Operation Prometheus had turned into a massacre. Every student at the New Human Institute was dead or missing. Agent Moretti has been killed, his body whisked away by the Americans before a coroner could get a look in. Major Yerrick, Tim’s last surviving war buddy, was found burned to death, his flesh mingled with molten rock. The only soldier who’d returned from the mission was Françoise Barthe’s assassin, and Tim didn’t even want to think about what had become of him.

One of those facts was about to change.

Tim was still enough of a soldier to notice when the shouting started seeping through his window. He didn’t even have time to check before his young secretary barged in, all decorum forgotten.

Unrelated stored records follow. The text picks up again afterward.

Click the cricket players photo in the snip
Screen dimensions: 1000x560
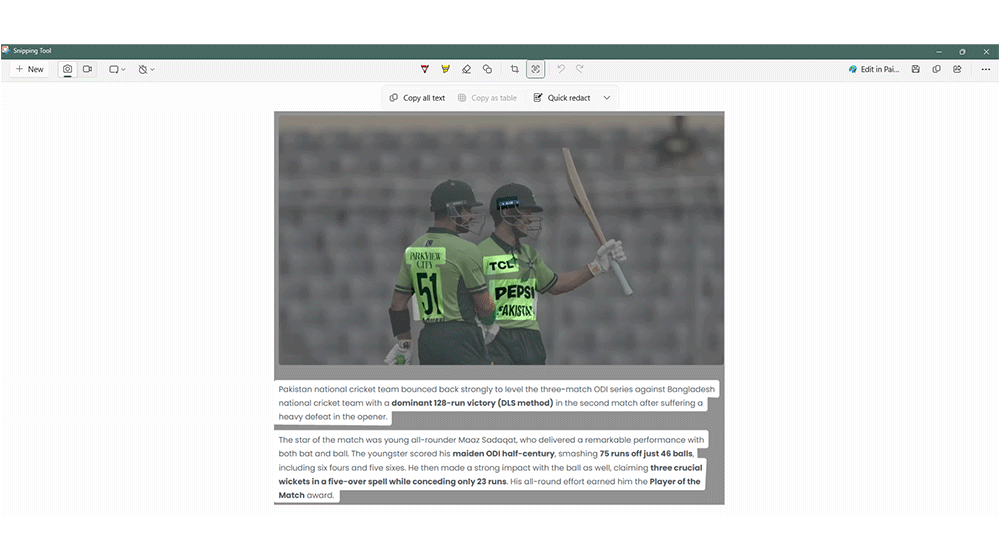click(499, 238)
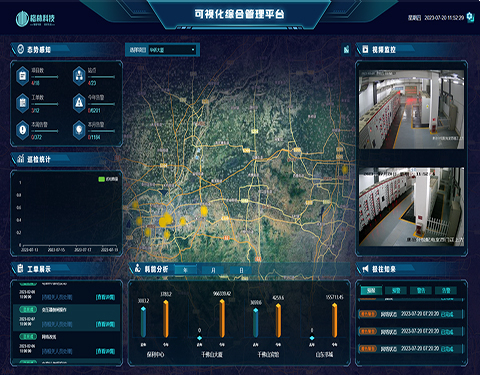Image resolution: width=480 pixels, height=375 pixels.
Task: Click the lightbulb monthly alarm hexagon icon
Action: pos(79,130)
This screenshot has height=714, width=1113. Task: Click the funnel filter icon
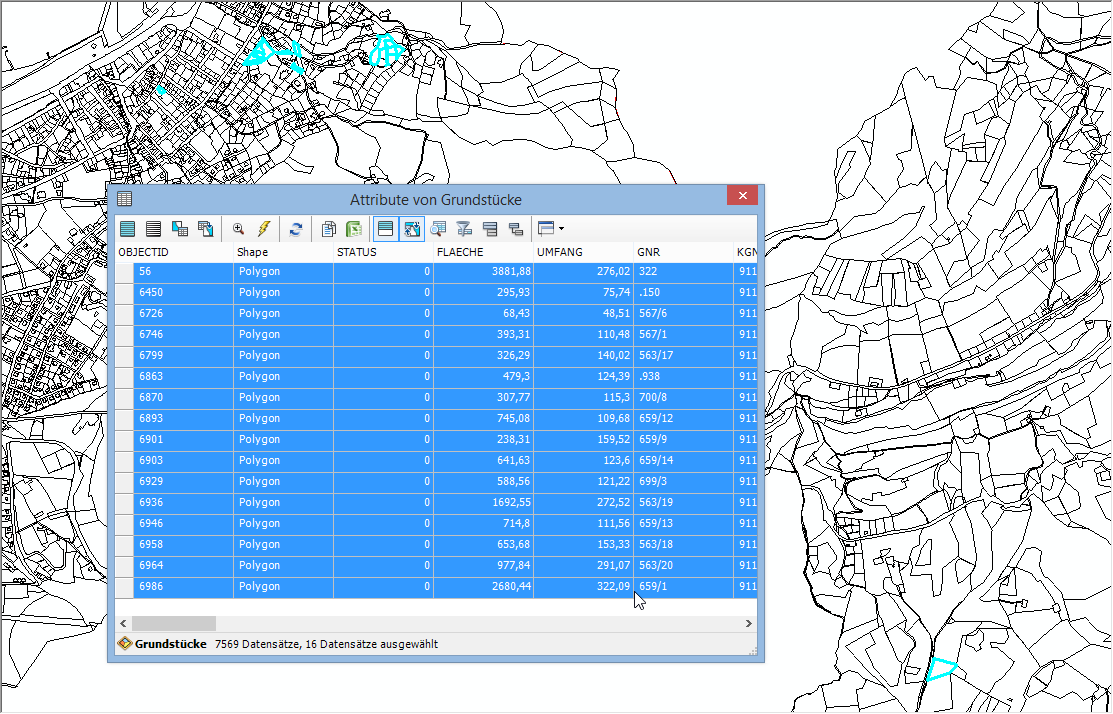point(464,229)
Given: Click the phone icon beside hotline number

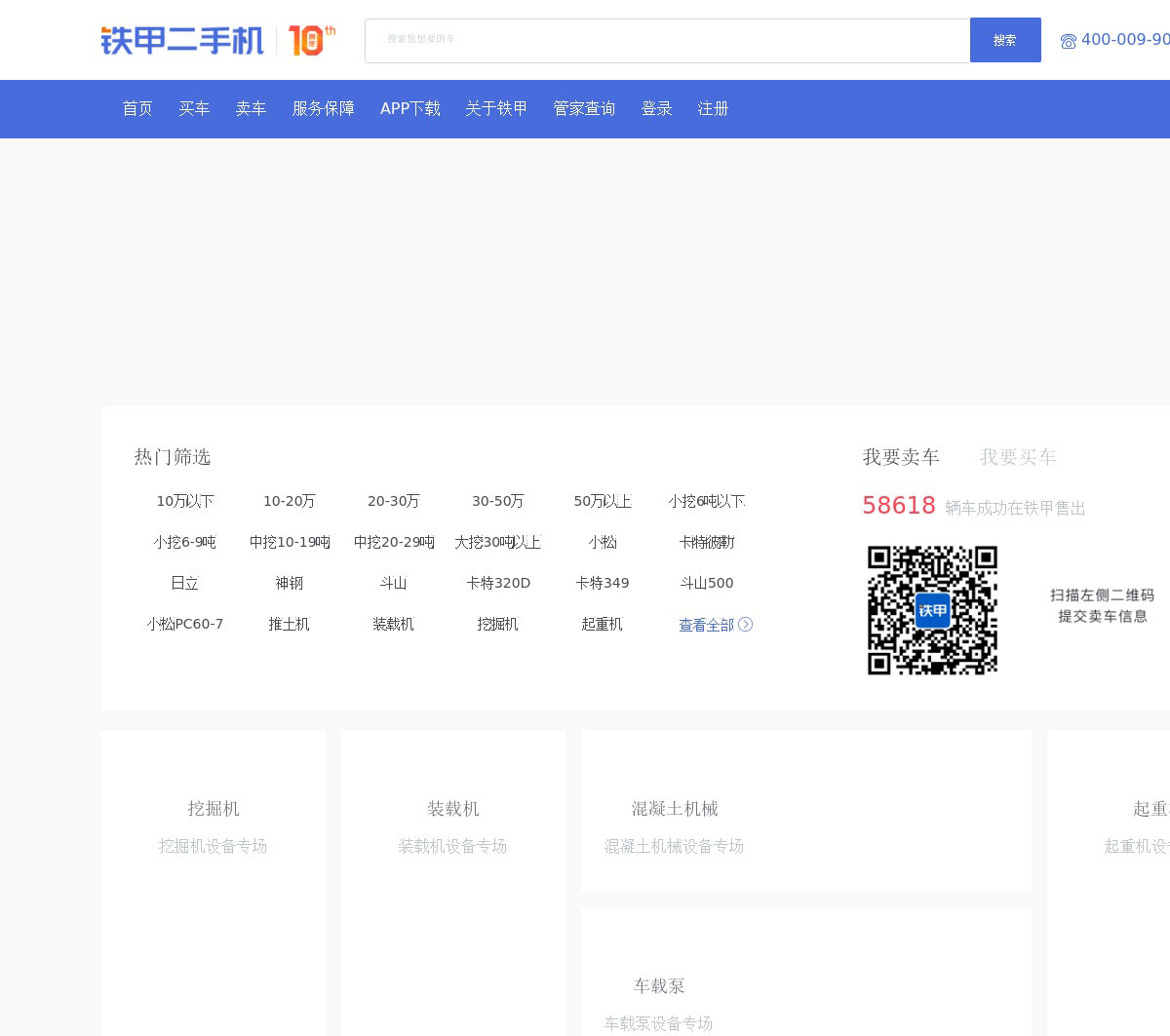Looking at the screenshot, I should click(1069, 41).
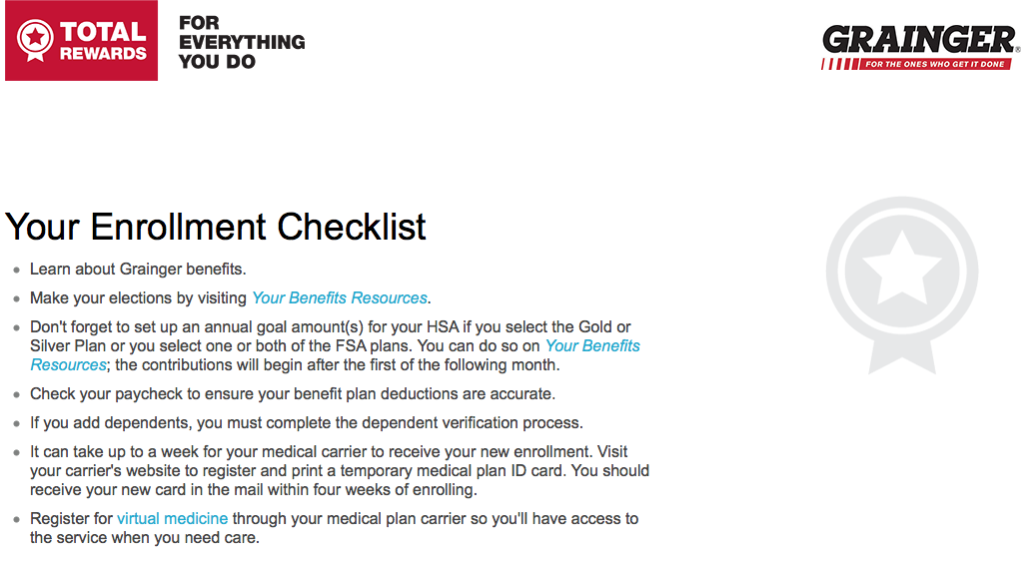Viewport: 1024px width, 562px height.
Task: Click the "TOTAL REWARDS" text in red banner
Action: click(103, 41)
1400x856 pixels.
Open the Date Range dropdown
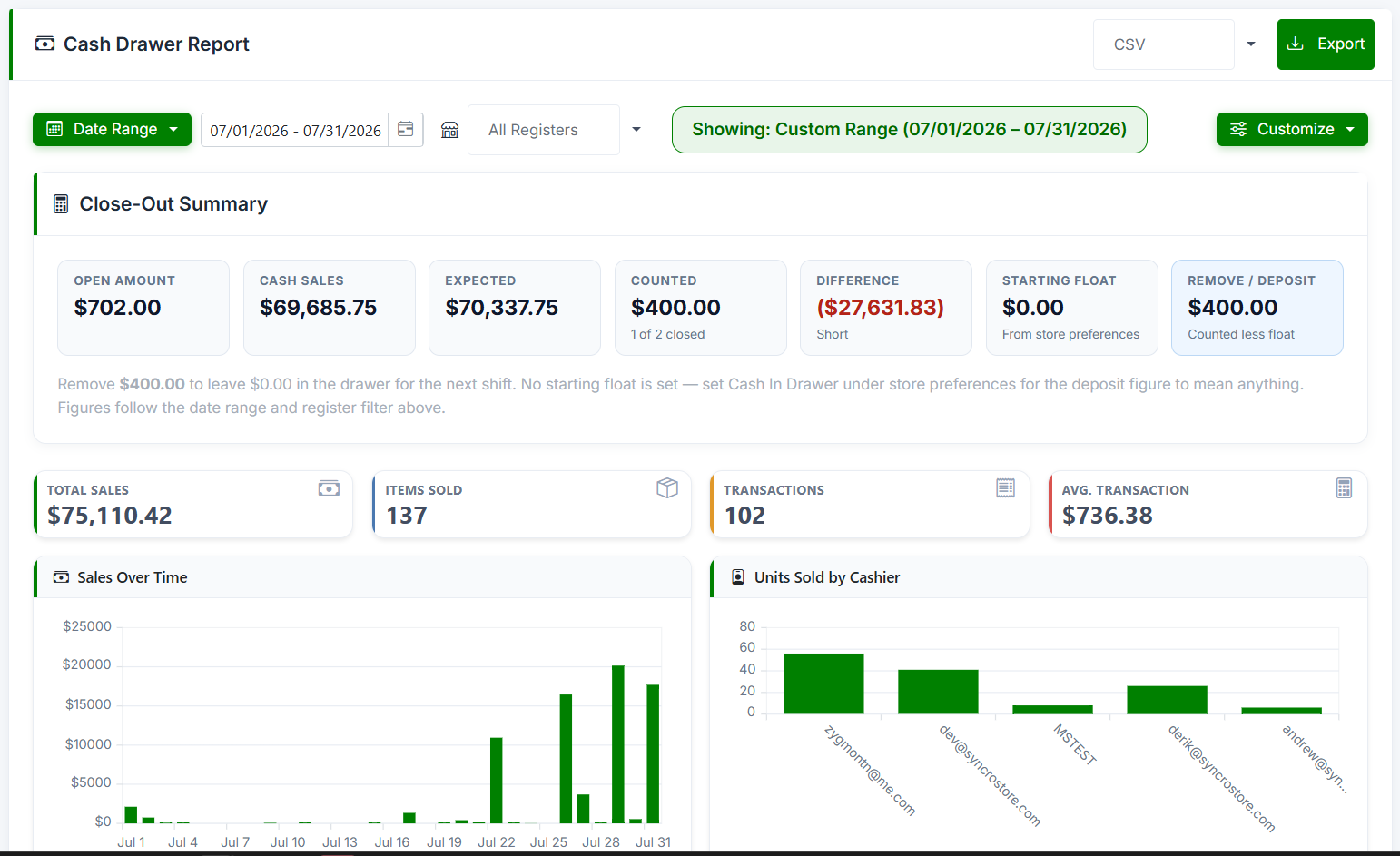(112, 129)
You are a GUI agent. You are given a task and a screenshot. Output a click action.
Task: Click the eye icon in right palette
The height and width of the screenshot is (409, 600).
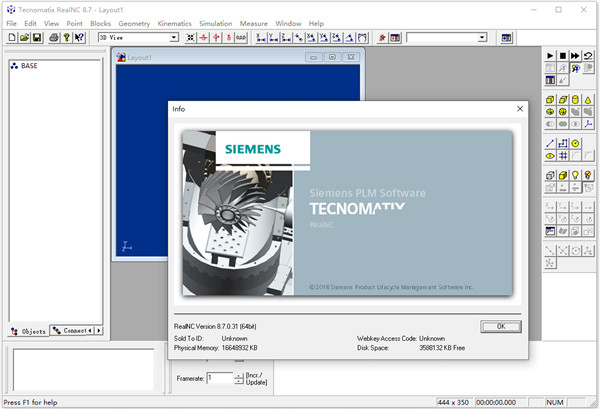click(550, 155)
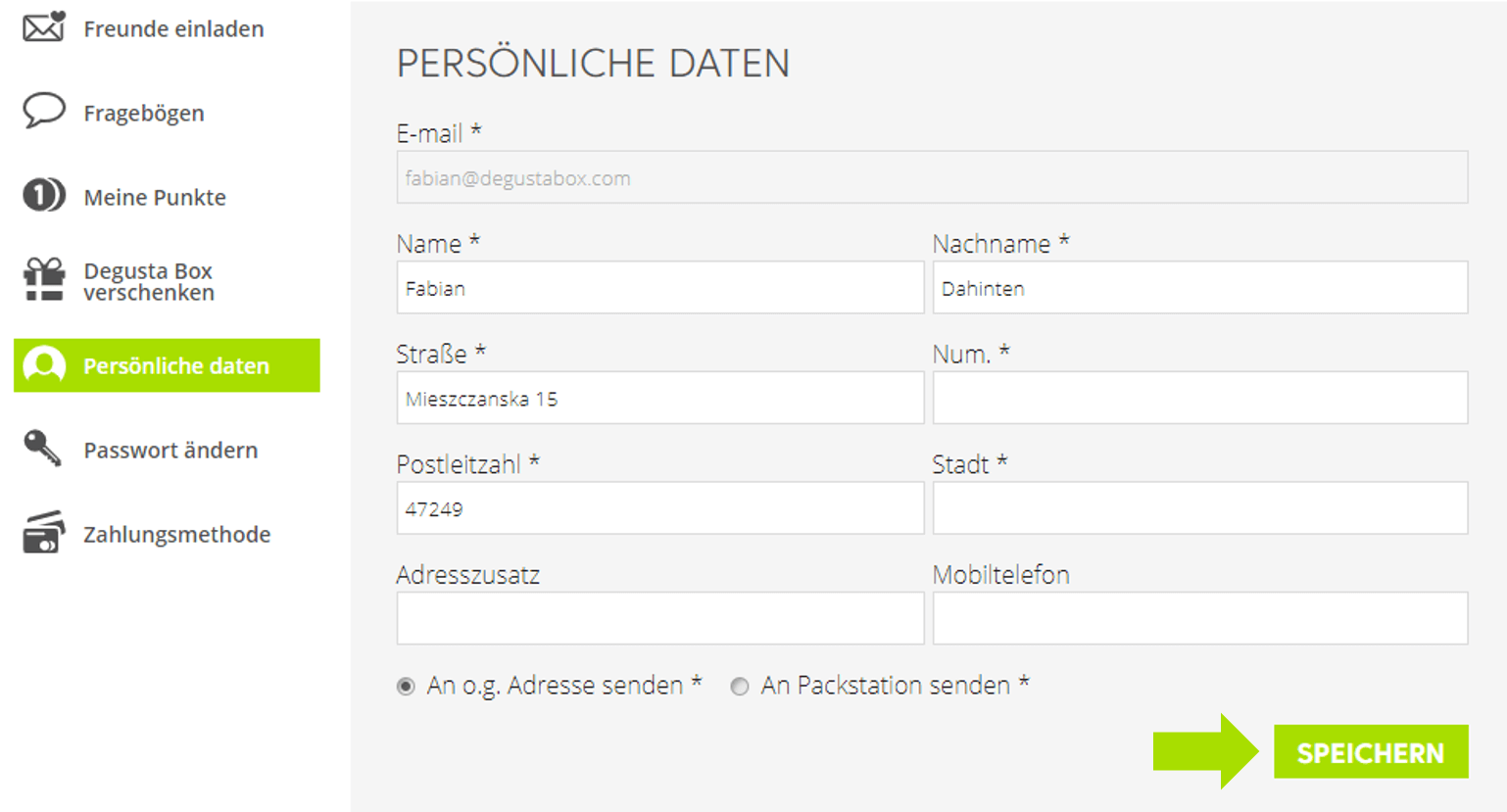This screenshot has height=812, width=1507.
Task: Focus the Stadt input field
Action: point(1199,508)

“Sir, I think you need to see this.”

Almost the entire overburdened night-shift had spilled out onto the front lawn of the provisional DDHA Headquarters. They were pointing and gawking at dozens of hogtied soldiers, screaming and thrashing against their rough rope bindings.

And above it all, the Flying Man, floating in the night sky.

Timothy slowly approached the one bound man who wasn’t wearing a uniform. He was well past fighting age, clad in a ruined green suit and sporting a washed out red beard. 

Tim tried to resist kicking the old man. “Herbert,” he spat.

Dr. Lawrence stared up at his former friend with resigned, wet eyes. “I’m sorry, Tim.”

Timothy didn’t answer him, instead turning his gaze up towards the Flying Man. The superhuman was looking down at the crowd with open contempt. Tim felt like he was looking right at him. Maybe he was.

Tim shouted up at the sky. “What the hell do you want from me?” The shout became a scream, “What was I supposed to do!”

Joe Allworth gave no answer, his shadow shrinking against the Moon as he left the old soldier alone in the crowd.

On a dark, grassy shore, three children came into existence. They were very confused.

David shouted, “Where are we?”

Billy looked desperately at Mabel. “Did we do something wrong? Why’d Allie zap us?”

“How should I know?” Mabel yelled back, regretting it immediately as the tiger-boy burst into tears.

Another green flash lit the night, depositing Arnold and Allison amongst the children. They were holding hands. 

Mabel jumped backwards, dropping her picture-binder before shaking off the shock and marching up to Allison, scowling right in her face. “What the hell, Allie?”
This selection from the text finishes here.